Ocean Spray was a deliberate act of category design. In 1930, three cranberry growers found the key to expanding the fruit's success was to build out their category ecosystem. They went on a mission to unite as many cranberry growers as they could into a single cranberry-growing family. After forming a cooperative, Marcus Urann, John Makepeace and Elizabeth Lee then went on to create innovative products ranging from cranberry sauce to cranberry juice and dried cranberries. The co-op now includes over 700 growers from North and South America. Ninety years after creating the category, Ocean Spray accounts for about 80 percent of global raw cranberry purchases.
In the book Play Bigger, co-authored by CDA Partner Kevin Maney, the concept of a category ecosystem is introduced. Winning categories have ecosystems that support the growth of the category. In the 1920s, when Clarence Birdseye invented the category of frozen food, he had to build out an ecosystem to make it work, including train cars with freezers and freezers for grocery stores. Good category designers marshal all the forces they need to make a category come alive.

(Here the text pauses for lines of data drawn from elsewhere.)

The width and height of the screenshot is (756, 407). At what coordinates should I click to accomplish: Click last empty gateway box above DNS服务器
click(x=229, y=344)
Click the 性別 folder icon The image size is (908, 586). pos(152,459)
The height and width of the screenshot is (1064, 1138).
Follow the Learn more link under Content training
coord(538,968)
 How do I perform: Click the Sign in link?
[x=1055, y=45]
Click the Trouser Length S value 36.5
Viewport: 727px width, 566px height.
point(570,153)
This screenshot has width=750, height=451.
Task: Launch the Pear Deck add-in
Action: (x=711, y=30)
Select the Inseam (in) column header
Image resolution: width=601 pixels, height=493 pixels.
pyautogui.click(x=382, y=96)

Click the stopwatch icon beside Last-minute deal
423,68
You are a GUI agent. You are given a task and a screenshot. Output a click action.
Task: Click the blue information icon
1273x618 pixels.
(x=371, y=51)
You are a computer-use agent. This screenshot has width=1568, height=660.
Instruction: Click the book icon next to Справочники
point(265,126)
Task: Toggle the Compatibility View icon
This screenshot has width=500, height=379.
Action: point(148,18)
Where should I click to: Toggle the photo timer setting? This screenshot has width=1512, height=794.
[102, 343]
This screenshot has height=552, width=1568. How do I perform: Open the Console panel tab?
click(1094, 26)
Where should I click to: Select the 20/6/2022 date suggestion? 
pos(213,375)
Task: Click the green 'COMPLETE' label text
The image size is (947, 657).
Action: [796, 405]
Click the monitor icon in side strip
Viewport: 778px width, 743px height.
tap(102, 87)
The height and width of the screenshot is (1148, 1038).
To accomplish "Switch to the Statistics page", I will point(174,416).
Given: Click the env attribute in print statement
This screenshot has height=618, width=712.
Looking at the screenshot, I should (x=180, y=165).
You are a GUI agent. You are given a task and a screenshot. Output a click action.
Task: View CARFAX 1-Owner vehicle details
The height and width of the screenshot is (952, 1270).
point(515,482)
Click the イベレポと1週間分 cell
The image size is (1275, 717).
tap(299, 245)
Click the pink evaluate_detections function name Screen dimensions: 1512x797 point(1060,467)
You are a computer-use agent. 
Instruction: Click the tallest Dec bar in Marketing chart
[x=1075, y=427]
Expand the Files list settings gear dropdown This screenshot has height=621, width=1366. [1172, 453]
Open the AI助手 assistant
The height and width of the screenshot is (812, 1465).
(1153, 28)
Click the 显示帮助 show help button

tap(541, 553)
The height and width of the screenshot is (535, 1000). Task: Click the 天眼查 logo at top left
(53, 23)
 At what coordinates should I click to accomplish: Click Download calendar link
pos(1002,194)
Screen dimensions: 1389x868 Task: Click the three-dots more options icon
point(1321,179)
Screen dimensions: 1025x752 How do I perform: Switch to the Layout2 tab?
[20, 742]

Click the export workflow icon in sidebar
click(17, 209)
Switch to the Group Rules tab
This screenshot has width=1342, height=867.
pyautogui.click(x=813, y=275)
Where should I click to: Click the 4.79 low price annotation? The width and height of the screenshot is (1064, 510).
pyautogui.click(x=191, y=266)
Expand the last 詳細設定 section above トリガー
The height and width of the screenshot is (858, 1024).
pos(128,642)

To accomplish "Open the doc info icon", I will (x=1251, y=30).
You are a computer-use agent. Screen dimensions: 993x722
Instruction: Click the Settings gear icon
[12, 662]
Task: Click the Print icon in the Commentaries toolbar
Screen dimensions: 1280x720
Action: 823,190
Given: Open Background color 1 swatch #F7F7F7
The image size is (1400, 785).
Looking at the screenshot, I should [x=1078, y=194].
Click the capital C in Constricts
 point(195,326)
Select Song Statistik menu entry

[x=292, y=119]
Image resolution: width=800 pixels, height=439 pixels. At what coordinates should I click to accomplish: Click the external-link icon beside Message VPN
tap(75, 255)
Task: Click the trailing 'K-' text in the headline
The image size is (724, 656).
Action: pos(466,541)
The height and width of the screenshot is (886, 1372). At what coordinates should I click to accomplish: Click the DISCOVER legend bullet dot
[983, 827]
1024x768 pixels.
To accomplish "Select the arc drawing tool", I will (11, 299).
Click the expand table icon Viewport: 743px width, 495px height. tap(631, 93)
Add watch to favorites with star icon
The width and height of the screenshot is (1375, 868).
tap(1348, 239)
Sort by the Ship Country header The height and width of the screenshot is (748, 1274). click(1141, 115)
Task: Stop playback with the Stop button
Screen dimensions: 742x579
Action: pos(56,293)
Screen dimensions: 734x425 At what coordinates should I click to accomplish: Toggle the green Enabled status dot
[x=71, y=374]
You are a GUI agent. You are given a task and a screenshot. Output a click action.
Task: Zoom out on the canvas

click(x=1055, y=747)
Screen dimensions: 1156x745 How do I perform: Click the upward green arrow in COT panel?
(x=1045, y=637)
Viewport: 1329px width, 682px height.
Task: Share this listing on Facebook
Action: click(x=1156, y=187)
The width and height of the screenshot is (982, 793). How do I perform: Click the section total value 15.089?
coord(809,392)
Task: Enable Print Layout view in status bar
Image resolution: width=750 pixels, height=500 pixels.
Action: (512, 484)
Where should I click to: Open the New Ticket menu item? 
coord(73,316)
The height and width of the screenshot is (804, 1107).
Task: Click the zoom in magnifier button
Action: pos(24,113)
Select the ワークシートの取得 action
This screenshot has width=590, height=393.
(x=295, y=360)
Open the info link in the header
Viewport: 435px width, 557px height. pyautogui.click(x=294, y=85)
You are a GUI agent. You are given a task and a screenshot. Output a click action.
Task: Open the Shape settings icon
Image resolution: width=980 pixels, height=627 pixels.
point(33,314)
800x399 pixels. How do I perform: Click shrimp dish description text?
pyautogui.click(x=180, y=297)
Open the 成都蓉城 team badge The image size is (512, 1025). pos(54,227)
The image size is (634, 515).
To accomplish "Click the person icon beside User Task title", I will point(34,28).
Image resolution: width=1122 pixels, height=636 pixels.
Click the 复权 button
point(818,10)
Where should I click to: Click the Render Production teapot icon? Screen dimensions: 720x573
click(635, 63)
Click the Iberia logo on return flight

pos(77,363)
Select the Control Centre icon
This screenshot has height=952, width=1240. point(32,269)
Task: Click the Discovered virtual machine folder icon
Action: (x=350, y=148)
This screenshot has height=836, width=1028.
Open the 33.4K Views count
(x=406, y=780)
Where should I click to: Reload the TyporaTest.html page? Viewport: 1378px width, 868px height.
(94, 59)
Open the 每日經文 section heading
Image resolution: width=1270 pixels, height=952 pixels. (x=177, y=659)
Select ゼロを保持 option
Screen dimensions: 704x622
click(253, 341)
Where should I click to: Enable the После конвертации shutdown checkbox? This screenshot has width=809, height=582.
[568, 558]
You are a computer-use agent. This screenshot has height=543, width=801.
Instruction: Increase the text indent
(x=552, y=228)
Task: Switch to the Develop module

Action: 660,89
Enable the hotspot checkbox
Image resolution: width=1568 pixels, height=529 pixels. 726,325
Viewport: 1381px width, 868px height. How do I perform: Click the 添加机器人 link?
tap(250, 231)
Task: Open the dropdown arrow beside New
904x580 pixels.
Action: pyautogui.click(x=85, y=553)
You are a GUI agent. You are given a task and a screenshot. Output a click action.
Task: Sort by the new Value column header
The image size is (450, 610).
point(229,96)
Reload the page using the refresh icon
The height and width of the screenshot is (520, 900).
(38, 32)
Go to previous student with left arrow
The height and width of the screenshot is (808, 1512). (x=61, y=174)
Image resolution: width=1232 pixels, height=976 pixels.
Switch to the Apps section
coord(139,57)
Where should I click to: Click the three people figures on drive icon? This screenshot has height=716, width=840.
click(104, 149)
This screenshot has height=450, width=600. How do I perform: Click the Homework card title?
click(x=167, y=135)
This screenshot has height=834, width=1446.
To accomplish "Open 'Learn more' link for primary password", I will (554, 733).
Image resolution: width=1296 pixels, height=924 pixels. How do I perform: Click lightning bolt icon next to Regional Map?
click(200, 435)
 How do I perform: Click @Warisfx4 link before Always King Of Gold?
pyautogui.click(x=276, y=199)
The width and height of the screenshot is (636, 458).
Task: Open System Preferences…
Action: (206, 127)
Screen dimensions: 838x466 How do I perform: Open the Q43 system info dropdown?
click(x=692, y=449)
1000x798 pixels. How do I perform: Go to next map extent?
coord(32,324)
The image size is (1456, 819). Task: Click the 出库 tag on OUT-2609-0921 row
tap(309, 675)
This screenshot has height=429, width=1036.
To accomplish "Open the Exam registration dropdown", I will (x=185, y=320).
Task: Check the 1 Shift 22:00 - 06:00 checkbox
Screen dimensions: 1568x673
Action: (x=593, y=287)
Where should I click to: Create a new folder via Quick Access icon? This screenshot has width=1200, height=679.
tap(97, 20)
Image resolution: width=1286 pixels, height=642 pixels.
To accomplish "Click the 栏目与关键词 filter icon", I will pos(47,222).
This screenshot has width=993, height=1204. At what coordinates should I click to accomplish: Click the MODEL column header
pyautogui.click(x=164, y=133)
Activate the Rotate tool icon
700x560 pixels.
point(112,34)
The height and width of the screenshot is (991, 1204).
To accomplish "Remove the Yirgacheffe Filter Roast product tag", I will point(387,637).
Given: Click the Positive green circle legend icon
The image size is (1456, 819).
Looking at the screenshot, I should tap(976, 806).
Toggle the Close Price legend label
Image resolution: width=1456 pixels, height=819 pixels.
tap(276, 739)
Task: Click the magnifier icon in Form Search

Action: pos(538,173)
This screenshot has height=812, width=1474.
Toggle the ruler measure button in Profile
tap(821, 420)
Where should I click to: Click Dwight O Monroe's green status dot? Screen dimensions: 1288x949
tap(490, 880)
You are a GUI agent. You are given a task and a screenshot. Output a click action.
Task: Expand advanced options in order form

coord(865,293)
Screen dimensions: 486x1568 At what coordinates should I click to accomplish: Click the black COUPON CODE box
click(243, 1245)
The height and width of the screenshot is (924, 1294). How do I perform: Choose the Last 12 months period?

When we work with clients, we often find that if we’re stuck understanding what the category looks like, we introduce several tools. The category blueprint, even if just sketched on a whiteboard, often helps. We also look at a persona study so that we know who the category is directed at, and a category ecosystem so we know who else will play in that space. These tools can help break through barriers and inform the team about the category dynamics.
As we celebrate Thanksgiving, we should also celebrate these incredible category designers. 400 million pounds of cranberries are consumed by Americans each year. Twenty percent of that is during the week of Thanksgiving. That’s 80 million pounds!
Happy Thanksgiving from the partners of Category Design Advisors. We’re thankful for all of you who are spreading the category design discipline.